[Start DOCUMENT EXCERPT]

In this section, we present the proofs for Theorem 1 and Theorem 2. 

\subsection{Proof of Theorem 1 (Regret Bound)}

By Lemma 1, with probability at least $1-\delta$, the following holds for all $(s, \mathbf{x}) \in \mathcal{D}$ and $t \geq 1$:
\begin{equation}
    |  \mu_{t-1} (s, \mathbf{x}) - f(s, \mathbf{x})| \leq 
     \beta_t \sigma_{t-1}(s, \mathbf{x})
\end{equation}
where $\mu_{t-1}(s_t, \mathbf{x})$ and $\sigma_{t-1}^2 (s_t, \mathbf{x})$ are the mean and variance of the posterior distribution.  As a special case of this fact, at each round $t \geq 1$, we have 
\begin{equation}
\label{eqn:diff_less_sigma}
\mu_{t-1}(s_t, \mathbf{x}_t)-f(s_t, \mathbf{x}_t) \leq \beta_t \sigma_{t-1}(s_t, \mathbf{x}_t).    
\end{equation}
Moreover, given the description of Algorithm 1, we have the following for all $t$:
\begin{equation}
\label{eqn:ucb_more_h}
\mu_{t-1}(s_t, \mathbf{x}_{t}) + \beta_t \sigma_{t-1}(s_t, \mathbf{x}_{t}) \geq h.
\end{equation}
(Recall that the ``safe everywhere'' step setting $s=1$ for all $\bx$ will never occur when the confidence bounds are valid, since we assume that at least one point is unsafe.)

Combining the above, we can conclude that for all $t \geq 1$, with probability at least $1-\delta$,
\begin{align}
\label{eqn:regret}
r_{t} &=h-f(s_t, \mathbf{x}_{t}) \nonumber \\
& \leq \mu_{t-1}(s_t, \mathbf{x}_t) + \beta_t\sigma_{t-1}(s_t, \mathbf{x}_{t}) - f(s_t, \mathbf{x}_{t}) \qquad \text{(by \eqref{eqn:ucb_more_h})}\nonumber  \\
& \leq 2 \beta_t \sigma_{t-1}\left(s_t, \mathbf{x}_t\right). \qquad \text{(by \eqref{eqn:diff_less_sigma})}
\end{align}
Hence, we have
\begin{equation}
R_T = \sum_{t=1}^{T} r_{t} \leq 2 \beta_t \sum_{t=1}^{T} \sigma_{t-1}\left(s_t, \mathbf{x}_{t}\right).

[End DOCUMENT EXCERPT]
[Start DATA ROWS]

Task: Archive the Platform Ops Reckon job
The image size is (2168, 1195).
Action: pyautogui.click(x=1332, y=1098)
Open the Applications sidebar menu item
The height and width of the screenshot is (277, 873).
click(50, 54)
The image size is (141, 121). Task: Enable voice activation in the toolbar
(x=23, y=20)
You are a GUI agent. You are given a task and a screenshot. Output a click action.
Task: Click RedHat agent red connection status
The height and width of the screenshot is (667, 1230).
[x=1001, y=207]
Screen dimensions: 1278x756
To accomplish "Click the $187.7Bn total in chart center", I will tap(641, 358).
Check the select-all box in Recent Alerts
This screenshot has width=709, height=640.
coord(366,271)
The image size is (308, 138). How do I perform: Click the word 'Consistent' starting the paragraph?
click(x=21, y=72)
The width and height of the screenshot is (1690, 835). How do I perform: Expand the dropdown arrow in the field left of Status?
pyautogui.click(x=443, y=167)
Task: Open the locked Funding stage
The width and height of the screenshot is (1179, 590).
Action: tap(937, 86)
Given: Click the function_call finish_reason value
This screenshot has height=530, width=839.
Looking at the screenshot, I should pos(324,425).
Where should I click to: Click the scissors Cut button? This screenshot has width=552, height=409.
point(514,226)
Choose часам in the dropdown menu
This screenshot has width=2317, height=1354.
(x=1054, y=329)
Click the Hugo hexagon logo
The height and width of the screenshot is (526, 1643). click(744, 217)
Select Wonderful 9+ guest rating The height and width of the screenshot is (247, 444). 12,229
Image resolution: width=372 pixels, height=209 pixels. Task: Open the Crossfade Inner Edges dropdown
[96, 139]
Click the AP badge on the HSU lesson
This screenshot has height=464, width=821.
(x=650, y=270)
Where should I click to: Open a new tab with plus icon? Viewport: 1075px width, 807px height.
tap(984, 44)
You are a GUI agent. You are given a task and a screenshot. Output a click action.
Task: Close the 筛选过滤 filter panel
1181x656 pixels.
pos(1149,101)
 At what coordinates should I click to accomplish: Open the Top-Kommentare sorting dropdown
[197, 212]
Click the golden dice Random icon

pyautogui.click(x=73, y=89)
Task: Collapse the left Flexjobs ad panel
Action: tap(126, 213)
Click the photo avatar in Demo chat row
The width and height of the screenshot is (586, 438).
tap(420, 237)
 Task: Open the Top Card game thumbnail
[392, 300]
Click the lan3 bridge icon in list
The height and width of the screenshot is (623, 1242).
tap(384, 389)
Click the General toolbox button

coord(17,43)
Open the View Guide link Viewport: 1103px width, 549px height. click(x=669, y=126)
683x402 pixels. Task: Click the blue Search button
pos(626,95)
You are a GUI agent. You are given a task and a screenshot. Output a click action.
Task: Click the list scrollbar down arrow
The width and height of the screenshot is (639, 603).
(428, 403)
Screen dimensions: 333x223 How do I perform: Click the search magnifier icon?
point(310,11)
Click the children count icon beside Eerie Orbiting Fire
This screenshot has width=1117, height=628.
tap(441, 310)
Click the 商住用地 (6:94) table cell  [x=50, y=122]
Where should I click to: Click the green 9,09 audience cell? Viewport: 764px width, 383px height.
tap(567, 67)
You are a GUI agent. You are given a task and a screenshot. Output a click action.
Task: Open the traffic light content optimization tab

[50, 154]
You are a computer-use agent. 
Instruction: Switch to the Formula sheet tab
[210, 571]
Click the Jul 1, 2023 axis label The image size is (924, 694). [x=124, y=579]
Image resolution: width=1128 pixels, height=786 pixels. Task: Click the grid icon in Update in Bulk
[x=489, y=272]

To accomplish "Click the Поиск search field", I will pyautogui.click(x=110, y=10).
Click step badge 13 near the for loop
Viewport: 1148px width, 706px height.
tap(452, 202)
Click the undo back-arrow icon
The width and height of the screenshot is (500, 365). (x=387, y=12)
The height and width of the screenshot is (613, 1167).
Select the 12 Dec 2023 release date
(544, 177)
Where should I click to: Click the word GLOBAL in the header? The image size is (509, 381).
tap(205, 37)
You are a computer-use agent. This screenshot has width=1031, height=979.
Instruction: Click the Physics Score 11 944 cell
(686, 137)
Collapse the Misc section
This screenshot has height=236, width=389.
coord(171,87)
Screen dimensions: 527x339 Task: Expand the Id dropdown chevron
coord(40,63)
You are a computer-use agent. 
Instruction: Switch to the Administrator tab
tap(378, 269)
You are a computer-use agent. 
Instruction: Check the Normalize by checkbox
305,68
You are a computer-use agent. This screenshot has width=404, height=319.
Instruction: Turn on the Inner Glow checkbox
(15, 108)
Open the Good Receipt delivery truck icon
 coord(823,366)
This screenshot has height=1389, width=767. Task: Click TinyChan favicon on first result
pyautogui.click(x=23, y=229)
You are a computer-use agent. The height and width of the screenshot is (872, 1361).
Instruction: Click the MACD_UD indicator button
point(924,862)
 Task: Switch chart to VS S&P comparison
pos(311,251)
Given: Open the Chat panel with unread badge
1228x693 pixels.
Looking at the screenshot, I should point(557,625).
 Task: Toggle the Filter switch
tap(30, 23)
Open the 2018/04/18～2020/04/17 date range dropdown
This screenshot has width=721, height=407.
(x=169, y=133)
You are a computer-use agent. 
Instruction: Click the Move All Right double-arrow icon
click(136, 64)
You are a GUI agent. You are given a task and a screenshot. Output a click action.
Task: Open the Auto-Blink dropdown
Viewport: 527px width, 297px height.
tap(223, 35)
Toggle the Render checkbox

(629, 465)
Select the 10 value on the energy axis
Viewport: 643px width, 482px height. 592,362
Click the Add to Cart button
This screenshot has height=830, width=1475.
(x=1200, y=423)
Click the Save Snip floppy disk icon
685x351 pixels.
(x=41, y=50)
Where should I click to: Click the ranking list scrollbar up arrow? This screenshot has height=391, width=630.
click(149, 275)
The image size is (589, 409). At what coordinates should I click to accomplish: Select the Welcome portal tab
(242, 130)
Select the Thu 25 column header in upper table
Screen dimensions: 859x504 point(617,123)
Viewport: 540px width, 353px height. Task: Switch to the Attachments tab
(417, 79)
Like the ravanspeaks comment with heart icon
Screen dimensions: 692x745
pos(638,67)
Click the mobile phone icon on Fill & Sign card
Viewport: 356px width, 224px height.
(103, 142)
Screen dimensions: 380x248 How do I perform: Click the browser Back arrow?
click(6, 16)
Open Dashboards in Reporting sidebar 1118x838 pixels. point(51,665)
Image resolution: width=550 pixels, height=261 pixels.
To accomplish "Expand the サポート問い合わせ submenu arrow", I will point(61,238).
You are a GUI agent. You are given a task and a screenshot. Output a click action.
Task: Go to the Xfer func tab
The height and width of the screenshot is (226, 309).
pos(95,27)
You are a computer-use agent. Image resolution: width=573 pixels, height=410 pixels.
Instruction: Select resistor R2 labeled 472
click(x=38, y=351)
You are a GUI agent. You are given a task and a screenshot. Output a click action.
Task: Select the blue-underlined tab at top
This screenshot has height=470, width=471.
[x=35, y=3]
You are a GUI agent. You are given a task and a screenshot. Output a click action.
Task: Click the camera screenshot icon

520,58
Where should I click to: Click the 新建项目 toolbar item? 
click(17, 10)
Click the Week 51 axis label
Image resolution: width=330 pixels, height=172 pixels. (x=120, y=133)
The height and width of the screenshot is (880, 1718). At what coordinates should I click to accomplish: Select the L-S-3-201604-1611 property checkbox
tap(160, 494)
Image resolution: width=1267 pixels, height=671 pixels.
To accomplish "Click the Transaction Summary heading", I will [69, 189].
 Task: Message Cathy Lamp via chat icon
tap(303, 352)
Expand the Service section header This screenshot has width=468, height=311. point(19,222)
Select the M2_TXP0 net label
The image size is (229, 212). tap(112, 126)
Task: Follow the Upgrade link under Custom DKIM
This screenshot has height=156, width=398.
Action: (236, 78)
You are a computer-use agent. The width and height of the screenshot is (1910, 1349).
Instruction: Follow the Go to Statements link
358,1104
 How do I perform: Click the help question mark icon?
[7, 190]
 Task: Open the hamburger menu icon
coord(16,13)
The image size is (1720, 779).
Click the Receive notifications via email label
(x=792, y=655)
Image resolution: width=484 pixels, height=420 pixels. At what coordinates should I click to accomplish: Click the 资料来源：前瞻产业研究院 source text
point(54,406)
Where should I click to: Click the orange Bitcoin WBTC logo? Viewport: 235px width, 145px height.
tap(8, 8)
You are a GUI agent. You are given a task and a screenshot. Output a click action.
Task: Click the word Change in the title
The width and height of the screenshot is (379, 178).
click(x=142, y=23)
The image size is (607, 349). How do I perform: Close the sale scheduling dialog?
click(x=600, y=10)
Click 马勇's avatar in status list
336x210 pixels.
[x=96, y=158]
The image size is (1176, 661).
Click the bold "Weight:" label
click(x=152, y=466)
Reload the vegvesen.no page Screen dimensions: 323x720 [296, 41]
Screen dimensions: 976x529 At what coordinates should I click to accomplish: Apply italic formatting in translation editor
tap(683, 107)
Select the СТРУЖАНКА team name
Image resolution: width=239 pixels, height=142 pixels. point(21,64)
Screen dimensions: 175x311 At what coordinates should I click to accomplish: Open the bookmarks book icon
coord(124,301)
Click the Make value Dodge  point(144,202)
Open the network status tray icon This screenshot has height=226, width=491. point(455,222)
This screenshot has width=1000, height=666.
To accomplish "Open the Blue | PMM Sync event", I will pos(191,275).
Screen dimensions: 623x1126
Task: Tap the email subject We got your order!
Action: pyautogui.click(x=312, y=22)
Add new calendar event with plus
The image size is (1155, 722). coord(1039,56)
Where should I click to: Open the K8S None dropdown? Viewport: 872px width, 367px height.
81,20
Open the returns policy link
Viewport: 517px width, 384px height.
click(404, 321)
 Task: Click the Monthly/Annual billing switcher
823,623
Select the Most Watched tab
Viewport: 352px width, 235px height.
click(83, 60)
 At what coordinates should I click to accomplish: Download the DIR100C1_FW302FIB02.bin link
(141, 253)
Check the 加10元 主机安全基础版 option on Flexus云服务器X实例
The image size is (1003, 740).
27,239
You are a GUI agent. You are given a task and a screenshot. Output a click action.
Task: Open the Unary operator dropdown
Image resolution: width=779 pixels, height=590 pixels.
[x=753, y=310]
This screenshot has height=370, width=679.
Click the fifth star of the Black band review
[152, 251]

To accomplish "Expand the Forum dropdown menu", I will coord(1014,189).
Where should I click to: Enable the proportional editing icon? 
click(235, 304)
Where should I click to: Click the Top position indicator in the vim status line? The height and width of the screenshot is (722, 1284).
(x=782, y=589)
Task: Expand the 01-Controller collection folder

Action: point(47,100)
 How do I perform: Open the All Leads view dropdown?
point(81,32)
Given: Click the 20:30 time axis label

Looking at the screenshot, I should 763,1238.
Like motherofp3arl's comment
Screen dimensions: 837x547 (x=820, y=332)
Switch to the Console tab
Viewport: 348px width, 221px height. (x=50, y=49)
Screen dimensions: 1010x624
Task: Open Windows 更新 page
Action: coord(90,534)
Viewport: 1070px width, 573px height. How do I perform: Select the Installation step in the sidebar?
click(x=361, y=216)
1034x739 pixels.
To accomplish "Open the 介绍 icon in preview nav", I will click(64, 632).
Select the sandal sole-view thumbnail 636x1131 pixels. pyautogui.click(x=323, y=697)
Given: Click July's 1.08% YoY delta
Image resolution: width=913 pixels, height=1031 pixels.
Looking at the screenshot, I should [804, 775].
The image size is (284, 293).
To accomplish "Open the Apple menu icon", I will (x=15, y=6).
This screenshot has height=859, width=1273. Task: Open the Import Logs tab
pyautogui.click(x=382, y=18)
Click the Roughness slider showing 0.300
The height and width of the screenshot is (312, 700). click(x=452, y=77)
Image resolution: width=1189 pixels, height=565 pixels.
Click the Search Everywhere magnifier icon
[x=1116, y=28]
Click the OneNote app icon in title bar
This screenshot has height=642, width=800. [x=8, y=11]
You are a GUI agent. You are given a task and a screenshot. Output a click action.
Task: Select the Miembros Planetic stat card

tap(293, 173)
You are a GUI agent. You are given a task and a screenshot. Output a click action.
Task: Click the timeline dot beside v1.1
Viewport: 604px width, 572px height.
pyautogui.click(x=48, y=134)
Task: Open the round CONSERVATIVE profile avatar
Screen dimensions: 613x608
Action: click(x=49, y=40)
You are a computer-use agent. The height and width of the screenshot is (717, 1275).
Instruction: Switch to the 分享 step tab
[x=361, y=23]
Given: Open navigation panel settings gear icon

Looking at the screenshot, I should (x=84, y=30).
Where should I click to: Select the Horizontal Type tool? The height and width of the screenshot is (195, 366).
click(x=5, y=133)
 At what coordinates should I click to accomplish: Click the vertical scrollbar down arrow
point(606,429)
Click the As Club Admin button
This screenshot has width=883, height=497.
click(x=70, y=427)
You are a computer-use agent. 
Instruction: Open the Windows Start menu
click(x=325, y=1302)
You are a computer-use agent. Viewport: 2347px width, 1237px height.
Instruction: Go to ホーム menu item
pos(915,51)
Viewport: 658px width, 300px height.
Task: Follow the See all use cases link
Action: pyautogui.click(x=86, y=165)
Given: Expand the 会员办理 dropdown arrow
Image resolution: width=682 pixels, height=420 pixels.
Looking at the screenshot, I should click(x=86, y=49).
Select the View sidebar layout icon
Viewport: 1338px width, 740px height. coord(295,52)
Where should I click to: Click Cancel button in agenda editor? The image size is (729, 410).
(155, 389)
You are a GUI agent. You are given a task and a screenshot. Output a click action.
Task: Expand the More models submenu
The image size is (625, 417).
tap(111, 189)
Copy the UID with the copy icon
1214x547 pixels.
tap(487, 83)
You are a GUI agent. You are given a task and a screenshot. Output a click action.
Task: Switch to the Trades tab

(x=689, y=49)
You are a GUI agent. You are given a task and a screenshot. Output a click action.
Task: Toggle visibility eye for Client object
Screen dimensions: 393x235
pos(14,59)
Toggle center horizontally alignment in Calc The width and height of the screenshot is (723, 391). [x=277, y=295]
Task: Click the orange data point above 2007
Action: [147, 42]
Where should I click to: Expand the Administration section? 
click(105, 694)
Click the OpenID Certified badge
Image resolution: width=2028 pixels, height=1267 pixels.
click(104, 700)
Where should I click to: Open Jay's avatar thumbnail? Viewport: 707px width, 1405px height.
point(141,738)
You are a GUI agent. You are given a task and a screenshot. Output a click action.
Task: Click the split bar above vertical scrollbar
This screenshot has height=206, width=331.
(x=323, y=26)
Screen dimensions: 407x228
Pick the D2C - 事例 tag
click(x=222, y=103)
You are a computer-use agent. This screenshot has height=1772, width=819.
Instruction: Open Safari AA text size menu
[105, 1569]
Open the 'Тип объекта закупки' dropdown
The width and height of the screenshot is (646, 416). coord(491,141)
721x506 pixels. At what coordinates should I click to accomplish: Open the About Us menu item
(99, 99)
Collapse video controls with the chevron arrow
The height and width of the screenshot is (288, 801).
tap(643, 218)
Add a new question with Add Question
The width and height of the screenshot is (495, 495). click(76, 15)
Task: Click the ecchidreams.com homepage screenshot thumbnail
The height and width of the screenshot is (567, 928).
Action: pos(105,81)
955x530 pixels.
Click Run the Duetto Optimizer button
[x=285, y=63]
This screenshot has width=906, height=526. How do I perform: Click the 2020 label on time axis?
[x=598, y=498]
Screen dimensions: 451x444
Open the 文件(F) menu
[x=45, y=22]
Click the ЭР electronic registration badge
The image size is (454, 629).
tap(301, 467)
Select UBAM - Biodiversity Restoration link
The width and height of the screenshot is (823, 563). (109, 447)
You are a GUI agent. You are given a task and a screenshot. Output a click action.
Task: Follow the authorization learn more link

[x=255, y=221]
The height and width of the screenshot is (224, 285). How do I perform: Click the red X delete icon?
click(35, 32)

[End DATA ROWS]

> THE PROBLEM:
Pick up the regret-bound proof above at its last line and continue it in the same LaTeX notation.

> TASK OUTPUT:
\end{equation}
Now, from Lemma 4 of \citep{chowdhury2017kernelized}, $\sum_{t=1}^{T} \sigma_{t-1}\left(s_t, \bx_{t}\right)=O\big(\sqrt{T\gamma_{T}}\big)$. Furthermore, $\beta_T \leq B+R \sqrt{2\left(\gamma_{T}+1+\ln (1 / \delta)\right)}$ (since $\gamma_t$ is monotonically increasing). Hence, with probability at least $1-\delta$,
\begin{equation}
R_{T}=O\left(B \sqrt{T \gamma_{T}}+\sqrt{T \gamma_{T}\left(\gamma_{T}+\ln (1 / \delta)\right)}\right).
\end{equation}

\subsection{Proof of Theorem 2 (Identification of Safe Boundary)}

Again using Lemma 4 in \citep{chowdhury2017kernelized}, if $(s_1, \mathbf{x}_1), (s_2, \mathbf{x}_2), \dotsc, (s_T, \mathbf{x}_T)$ are the points selected by Algorithm 1, then the sum of predictive standard deviations at these points can be bounded in terms of the maximum information gain as follows:
\begin{equation}
\sum_{t=1}^T \sigma_{t-1}(s_t, \mathbf{x}_t) \leq \sqrt{4(T+2)\gamma_T}.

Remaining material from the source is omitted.